そんなのんびりとした感じで店内を一周しながら、銀髪の少女は店内にある商品を1つ1つ丁寧にチェックしていく。


『なるほどね。商人の元締めと言われているだけの事はあって、この店は良い品揃えだニャ♪……それに店内で面白い物を見付けたニャ』

少女は、再びニヤリと不敵な笑みを浮かべる。
いや、これは既に、不敵な笑みと言うよりは『邪悪な笑み』と言った方が良いのかもしれない様な笑みだ。


彼女が、この笑みを浮かべると言う事は、明らかにロクデモナイ事を思い付いたに違いない。

そんな邪悪な笑みを一瞬だけ浮かべた後、直ぐに普段の表情に戻り。
最初に手にした『いねむりひめの本』と、なにやら店内で見付けた『面白い物』を手にして清算を済ます。


そして、その後は、何事も無かった様に店から出て行く。


***

 外に出た銀髪の少女は、街中をチェックする様にキョロキョロしながら歩いている。

それ自体に、特に変わった様子はないのだが。
お目当ての店があるのかして、時折、例の黒い手帳を出しながら、そこやかしこの店舗に入り。
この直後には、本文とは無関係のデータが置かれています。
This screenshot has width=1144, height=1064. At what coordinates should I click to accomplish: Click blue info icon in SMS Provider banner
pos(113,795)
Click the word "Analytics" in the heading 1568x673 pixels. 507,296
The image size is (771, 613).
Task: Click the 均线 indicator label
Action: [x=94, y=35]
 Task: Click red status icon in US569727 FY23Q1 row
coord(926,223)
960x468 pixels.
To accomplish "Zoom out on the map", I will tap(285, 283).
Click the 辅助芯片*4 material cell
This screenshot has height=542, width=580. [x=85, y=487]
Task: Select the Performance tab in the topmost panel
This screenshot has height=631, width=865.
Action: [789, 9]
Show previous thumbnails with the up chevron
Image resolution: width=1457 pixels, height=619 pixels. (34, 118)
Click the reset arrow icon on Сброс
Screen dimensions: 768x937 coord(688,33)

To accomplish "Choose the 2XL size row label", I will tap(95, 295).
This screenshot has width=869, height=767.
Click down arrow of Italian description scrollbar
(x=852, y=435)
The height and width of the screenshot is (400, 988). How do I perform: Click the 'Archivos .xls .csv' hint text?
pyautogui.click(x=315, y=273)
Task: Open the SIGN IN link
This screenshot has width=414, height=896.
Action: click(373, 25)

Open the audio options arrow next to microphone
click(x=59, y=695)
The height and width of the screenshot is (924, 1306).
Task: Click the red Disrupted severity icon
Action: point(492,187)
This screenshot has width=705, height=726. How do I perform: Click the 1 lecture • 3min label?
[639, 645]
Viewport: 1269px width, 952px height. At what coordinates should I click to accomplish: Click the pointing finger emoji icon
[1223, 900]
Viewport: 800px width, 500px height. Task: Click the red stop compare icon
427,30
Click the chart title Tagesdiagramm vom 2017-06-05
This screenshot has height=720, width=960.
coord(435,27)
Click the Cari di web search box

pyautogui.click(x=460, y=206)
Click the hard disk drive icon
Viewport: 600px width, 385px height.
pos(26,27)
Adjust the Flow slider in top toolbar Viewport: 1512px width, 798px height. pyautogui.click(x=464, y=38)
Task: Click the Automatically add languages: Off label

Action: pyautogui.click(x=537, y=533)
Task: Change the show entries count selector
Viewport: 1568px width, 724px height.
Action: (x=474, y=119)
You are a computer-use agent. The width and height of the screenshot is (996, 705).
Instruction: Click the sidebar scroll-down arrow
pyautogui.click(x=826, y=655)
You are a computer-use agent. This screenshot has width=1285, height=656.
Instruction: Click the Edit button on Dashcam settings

中に居た店員と『なにやら話』をして、その都度メモを取りながら、話を聞き終わったら、ご機嫌な様子で外に出て行く。

こんな調子で、何件も店を回りながら話をし、その度に、彼女の機嫌は良く成っていく。


どうやら、この様子からして、なにやら自分の思惑通りに話が進んでいるのだろう。


しかし、そんな風に街中で奇妙な行動を繰り返している彼女なのだが、一体、何を話していたのだろうか?


その答えの一旦は『黒い手帳』の中に書かれていた。

そして、その書かれている内容と言うのは……
『活版技術とその相場』『色々な紙の相場』『布団屋で聞いた商品の相場』『色紙の値段』『細工物の値段』
それらの値段や相場が、事細かにキッチリと書き込まれていた。


「まぁ、今の所は、こんなもんで良いかね」

そう言いながら、例の黒手帳を閉じて、今度はとある酒場に入っていく。


時間は、ランチタイムを少しを回ったぐらいだ。


『カランコロン』

酒場に、来客を知らせる鈴の音が鳴り響いた。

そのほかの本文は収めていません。